このように構成することにより、特定領域の輪郭部分において、特定領域内外での色彩変化が連続的に発現し、非常に特異な色彩を得ることができる。
請求項3の発明は、一又は複数の特定領域においてレンチキュラーレンズのレンズ方向YまたはピッチPLを異なるものとしてある。レンチキュラーレンズを使用した場合にはレンチキュラーレンズと直交する成分を持つ方向に視角を変えた時に色彩の変化が現れるのに対し、このように、一又は複数の特定領域においてレンチキュラーレンズのレンズ方向Yを変えることにより、一つの視角方向だけでなく、複数の視角方向で色彩変化を得ることができる。また、一又は複数の特定領域においてレンチキュラーレンズのピッチPLを異なるものとすることで、印刷層は一定のピッチの画像であっても、特定領域の色彩に変化を得ることができる。このようなレンチキュラーレンズは例えばUV硬化樹脂をシルク印刷することなどにより製造することができる。

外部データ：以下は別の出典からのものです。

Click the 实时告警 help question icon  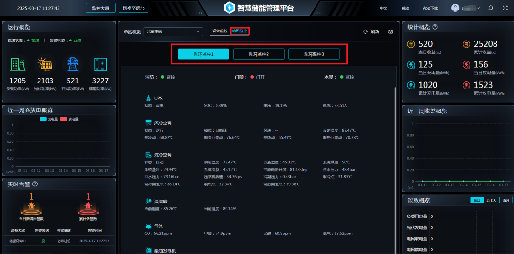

請求項4の発明は、複数の領域間で、レンチキュラーレンズのレンズ方向Yまたは、ピッチPLを連続的に変化させるものである。
【0010】
請求項5の発明は、請求項1ないし4の発明を偽造検出装置として利用するものであって、かまぼこ形状のレンズ群を有するレンチキュラーシートと印刷層を有するシートを組み合わせてなり、前記印刷層が複数の色彩の複数の線を略平行に配列した印刷層であり前記レンチキュラーレンズのピッチをPLとし、前記印刷層の線のピッチをPPとし、前記PLとPPとに差を設けて偽造検出装置を構成する。

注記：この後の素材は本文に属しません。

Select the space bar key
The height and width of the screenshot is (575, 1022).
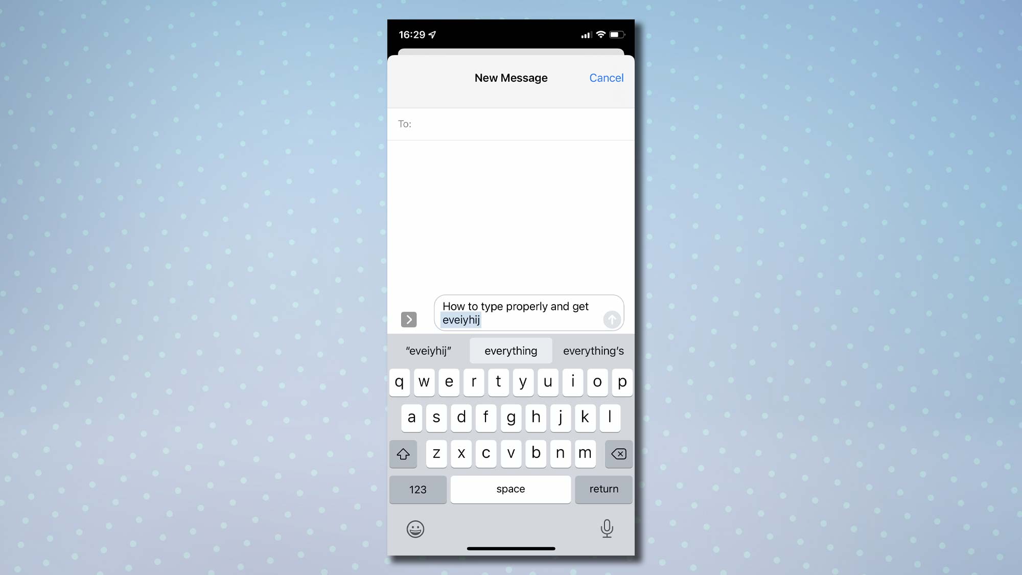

偽造防止が要求されるシートの一部に印刷層を設けておく。コピーすると印刷層のピッチや位相、角度にずれが発生してしまうため、印刷層にレンチキュラーシートを重ねて観察することにより、真贋を判別することができる。
【発明の効果】
【0011】
この発明によれば、特定領域において印刷層とレンチキュラーレンズとにピッチ差、位相又は角度の差を設けたので、特定領域にモアレが発生し印刷層の色彩が変化するので、個別の画像を認識することができる。
【発明を実施するための最良の形態】
【0012】
以下実施例を説明する。
【実施例1】
【0013】
実施例1はピッチを異なるものとした例である
図6に示すように、透明樹脂からなる光学シート1の第一面(表面)11にかまぼこ形状のレンチキュラーレンズ12を複数形成して構成されたレンズ群2が設けてあり、第二面(裏面)21に印刷層22が形成してある。この印刷層22は、図2に示すように、1ピッチを6色・10画素で構成してある。画素の線の太さは皆同じであるが、図2においてはC1,C2,C5,C6は2画素の太い線として表され、C3,C4は1画素の細い線として表されている。そして、10画素を1ピッチとして繰り返し印刷されている。レンチキュラーレンズのピッチPLは336.20μmであった。
本実施例の構造は図7に示すように、4つの特定の領域(31(a)〜(d))および特定領域以外の部分32に分かれている。特定領域以外の部分32においては、レンチキュラーレンズ12のピッチPLと印刷層22の画素ピッチPP、位相、角度は全て一致しており、印刷層のC1ないしC6の色彩がレンチキュラーレンズを通して認識できる。すなわち、視角を変えることにより、C1ないしC6の6つの色が次第に変化して現れる。この色の変化は特定領域以外の全ての領域で同じ変化を示すに過ぎない。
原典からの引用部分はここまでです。